WORK REQUIRED:
Which lines of the records contain the word "width"? Pick out each of them and copy it.

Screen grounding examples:
===
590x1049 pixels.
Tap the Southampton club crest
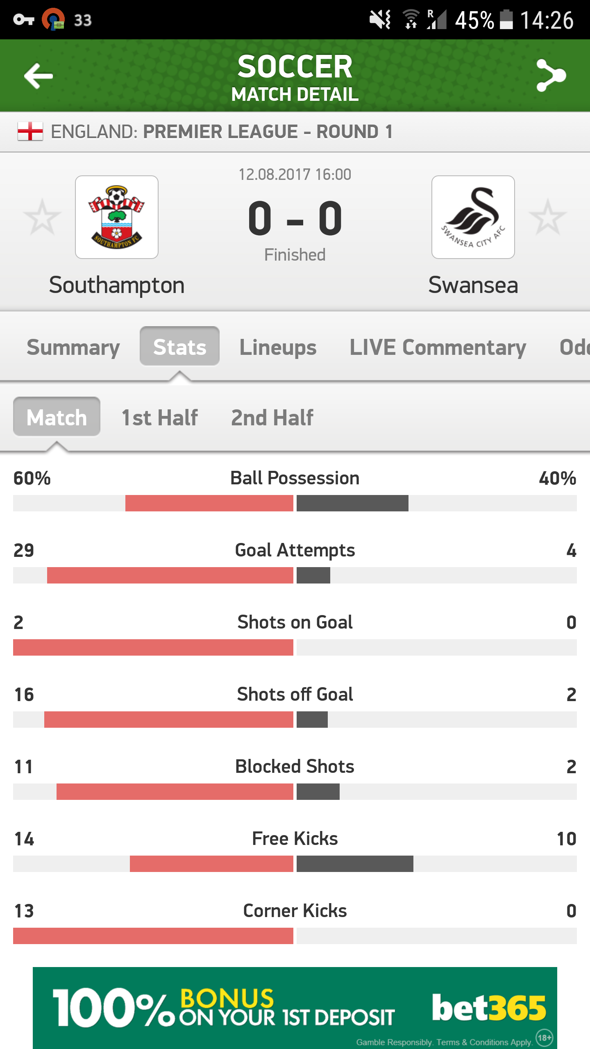[x=117, y=217]
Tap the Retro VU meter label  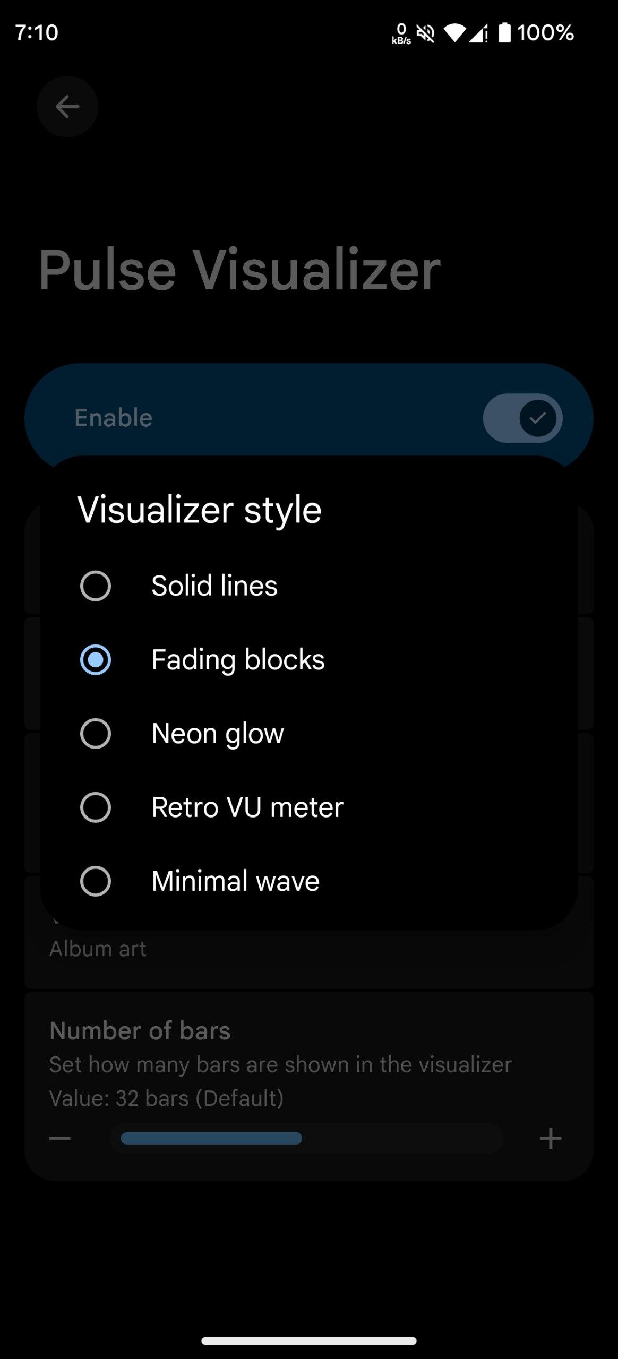(x=247, y=807)
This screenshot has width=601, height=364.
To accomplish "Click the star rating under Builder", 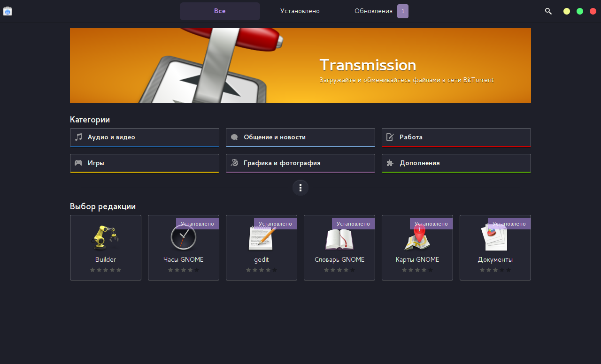I will pyautogui.click(x=106, y=270).
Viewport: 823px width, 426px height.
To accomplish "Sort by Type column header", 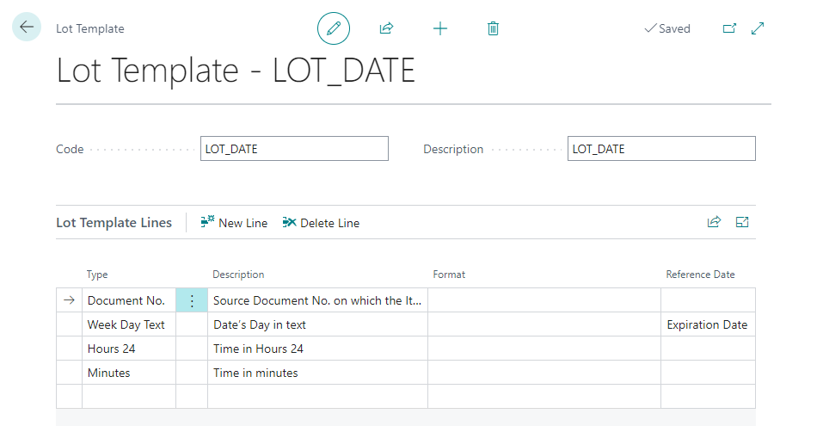I will coord(97,275).
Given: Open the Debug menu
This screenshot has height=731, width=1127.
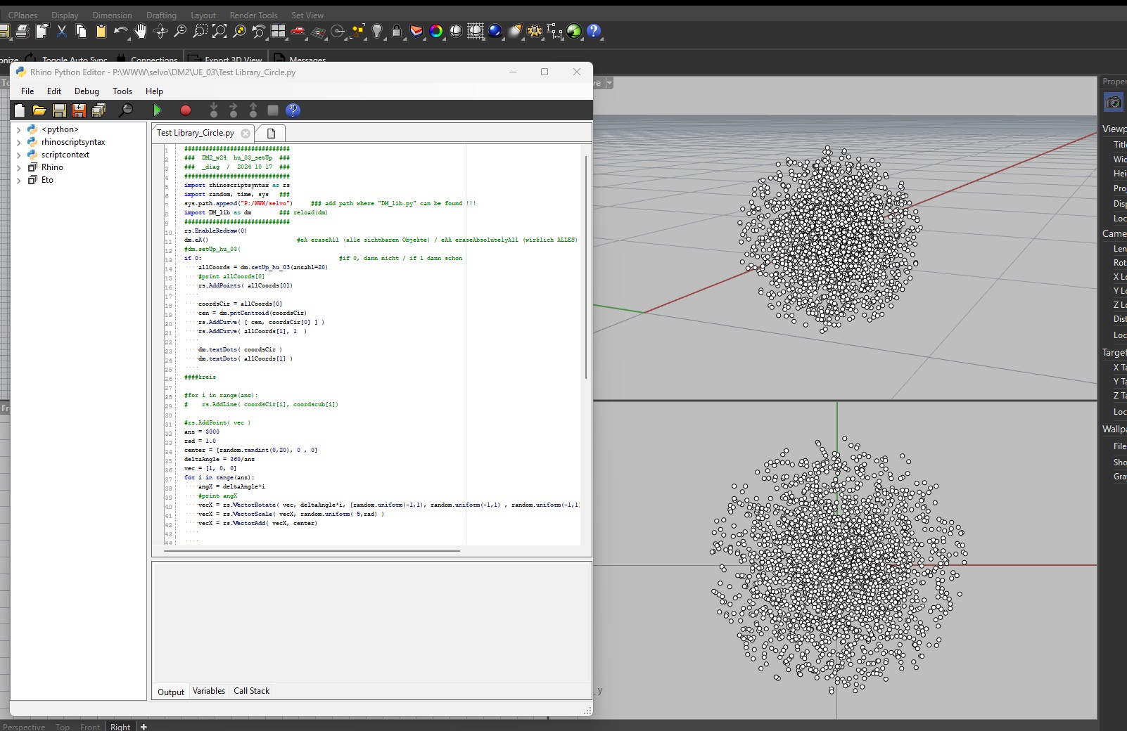Looking at the screenshot, I should [86, 91].
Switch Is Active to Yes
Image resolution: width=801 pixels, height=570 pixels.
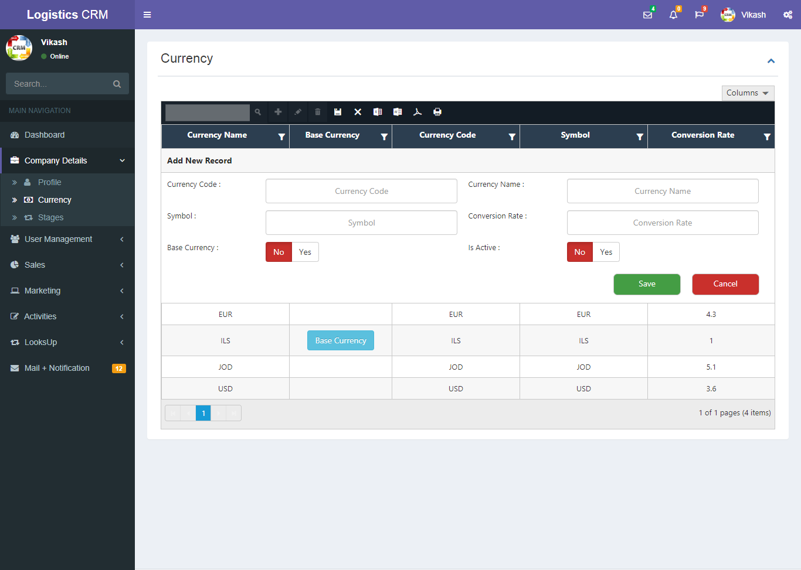point(606,252)
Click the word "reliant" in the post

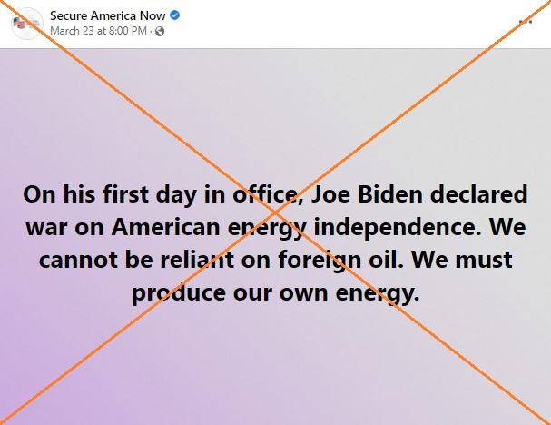tap(197, 260)
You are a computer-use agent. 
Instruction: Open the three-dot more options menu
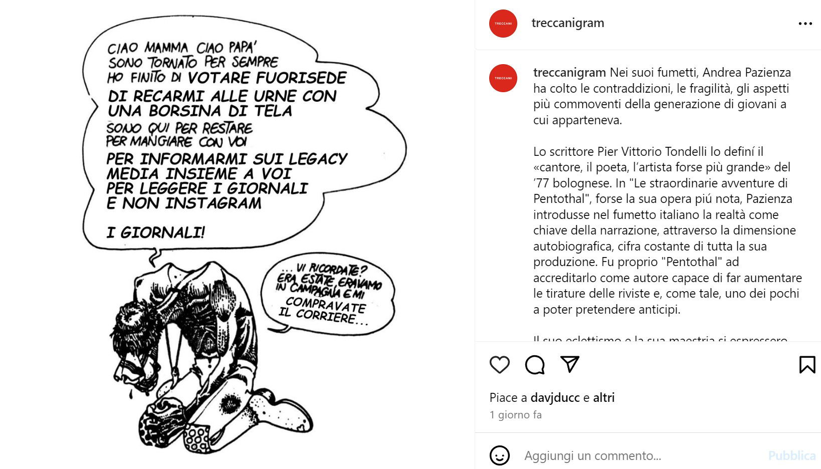805,24
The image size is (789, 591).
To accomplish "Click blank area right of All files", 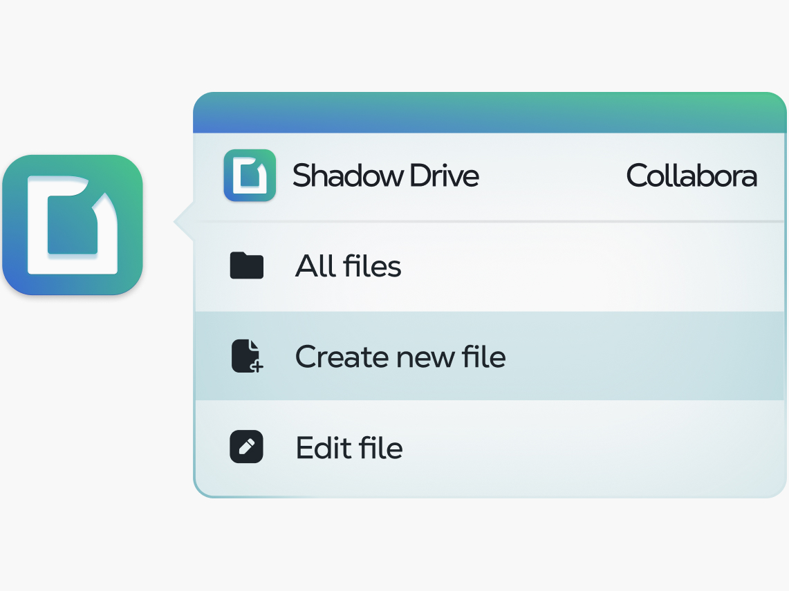I will [588, 266].
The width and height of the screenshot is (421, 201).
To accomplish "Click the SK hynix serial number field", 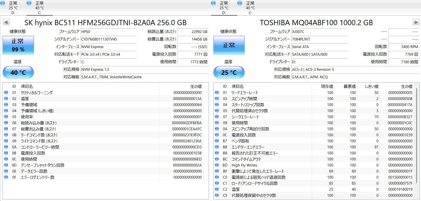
===
ANSWER:
This screenshot has width=601, height=364.
Viewport: 823px width, 426px height.
This screenshot has height=731, width=1127.
Image resolution: width=801 pixels, height=570 pixels.
The width and height of the screenshot is (421, 201).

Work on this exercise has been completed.